In tutte le famiglie ci sono delle frasi ricorrenti, dei detti che fin da quando si è ragazzi ci si sente ripetere. A casa mia una delle frasi che con maggior frequenza mi è stata rivolta è la seguente: “C’è modo e modo”. È una frase che mi diceva, e mi dice tuttora, mio padre ogni volta che faccio o dico qualcosa di giusto, ma tralasciando, appunto, il modo.



Ricordo che mi sono scontrato tante volte con lui su questo tema, a volte in punta di fioretto, altre volte con un’ascia in mano, ovviamente sempre metaforicamente parlando. In breve, la mia linea difensiva è sempre stata la seguente: se già è difficile trovare qualcuno che dice la verità, in certi casi conviene accontentarsi del contenuto piuttosto che essere puntigliosi sul modo.



Come spesso accade, però, diventando più grandi le frasi sentite da ragazzi ci rimangono dentro e vengono osservate con occhi diversi. Negli ultimi mesi, visto il lavoro che faccio, non ho potuto utilizzare la formula dello smart working, perciò mi sono sempre recato al mio ufficio per occuparmi di consulenze e formazione One to One sul tema della negoziazione. Dovendomi spostare con frequenza mi sono concesso il piccolo lusso di muovermi sempre in taxi e quindi ogni giorno per due mesi ho fatto lo stesso tragitto: da casa mia a Foro Buonaparte dove è ubicata la sede della società, e viceversa.
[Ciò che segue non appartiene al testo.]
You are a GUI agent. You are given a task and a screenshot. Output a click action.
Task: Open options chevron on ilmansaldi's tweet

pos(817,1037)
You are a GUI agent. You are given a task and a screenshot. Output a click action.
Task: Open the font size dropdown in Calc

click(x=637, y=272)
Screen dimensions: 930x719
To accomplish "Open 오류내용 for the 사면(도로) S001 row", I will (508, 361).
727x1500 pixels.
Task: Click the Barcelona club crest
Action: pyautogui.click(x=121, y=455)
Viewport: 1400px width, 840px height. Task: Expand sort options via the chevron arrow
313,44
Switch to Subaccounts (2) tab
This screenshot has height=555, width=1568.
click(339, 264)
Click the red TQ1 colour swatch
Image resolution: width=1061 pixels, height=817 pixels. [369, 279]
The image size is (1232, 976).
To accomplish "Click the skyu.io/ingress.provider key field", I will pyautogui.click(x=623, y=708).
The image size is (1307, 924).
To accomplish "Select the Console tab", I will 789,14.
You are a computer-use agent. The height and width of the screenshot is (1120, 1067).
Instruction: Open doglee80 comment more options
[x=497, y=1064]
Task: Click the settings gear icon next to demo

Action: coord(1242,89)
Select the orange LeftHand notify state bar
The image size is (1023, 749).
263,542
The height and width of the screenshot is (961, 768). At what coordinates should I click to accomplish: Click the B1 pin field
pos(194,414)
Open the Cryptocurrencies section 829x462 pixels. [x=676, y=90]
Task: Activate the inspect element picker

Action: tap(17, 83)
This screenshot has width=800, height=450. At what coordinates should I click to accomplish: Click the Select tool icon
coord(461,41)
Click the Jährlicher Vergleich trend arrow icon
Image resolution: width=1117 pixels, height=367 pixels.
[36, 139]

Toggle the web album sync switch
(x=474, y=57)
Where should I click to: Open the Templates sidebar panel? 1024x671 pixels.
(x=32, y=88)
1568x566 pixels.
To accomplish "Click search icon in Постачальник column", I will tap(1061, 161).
Ho avuto modo, quindi, di vedere in azione tanti tassisti diversi e di provare sulla mia pelle cosa significa svolgere la stessa attività in modi completamente diversi. 



Alcuni tassisti mi accoglievano in una macchina piena di odore di fumo, perché a causa del freddo avevano deciso di fumare all’interno della vettura, altri tenevano la radio accesa per sentire le notizie che più interessavano loro, nonostante mi sentissero conversare di lavoro al telefono. In alcuni casi, coloro a cui ho gentilmente chiesto se fosse possibile spegnere temporaneamente la radio si sono limitati ad abbassarla. Altri, poi, mi raccontavano con veemenza dei loro problemi e di quanto poco stessero fatturando.

Una parte di essi ha invece lavorato con più attenzione: appena ricevevo una chiamata spegneva la radio in modo tale da non disturbarmi, alcuni mi hanno fatto ridere, raccontando aneddoti che solo un tassista potrebbe sapere, e altri mi hanno commosso esponendo in maniera sincera ma non lamentosa le problematiche dello svolgere un lavoro che non era stato tutelato così tanto dal Governo.

Badate bene che tutti loro in fondo hanno offerto lo stesso servizio e portato a termine la stessa attività: il medesimo tragitto in quella manciata di minuti che mi separa dall’ufficio. Tra tutti questi, però, ve n’è stato uno, che chiameremo Marco, il quale mi ha colpito particolarmente. Quando ha visto che mi sono avvicinato alla sua auto, è sceso e ha avuto la cortesia di aprirmi la portiera della sua Mercedes. L’auto era perfetta ed emanava un profumo gradevole. Mi ha chiesto dove volessi andare e se gradissi o meno la radio. Per la prima volta nella mia vita, mi hanno persino chiesto quale fosse la stazione che preferivo. Nel momento in cui è arrivata una chiamata durante il tragitto, è stato rapidissimo a spegnere la musica e, finita la chiamata, ha saputo coinvolgermi in un dialogo originale. Mentre faceva tutto questo, sceglieva le strade meno battute dal traffico e guidava in modo veloce ma sicuro. Dopo mesi di percorrenza dello stesso tragitto, infatti, anche io avevo capito bene quale fosse il tragitto più strategico da scegliere.

Arrivati a destinazione gli ho fatto la seguente proposta: “Le va se per le prossime tre settimane, ogni volta che avrò necessità di spostarmi, chiedo a lei disponibilità prima di rivolgermi ad altri tassisti? Questo rimarrà un accordo temporaneo e riservato e pagherò ovviamente la stessa cifra di un cliente ordinario”. Visto che in quel periodo si era in pieno lockdown e che gli spostamenti delle persone erano ridotti al minimo, Marco ha accettato contento e commosso. Dopodiché mi ha chiesto: “Perché mi ha fatto questa proposta?” E io scendendo dall’auto ho risposto velocemente: “Perché nel lavoro c’è modo e modo”.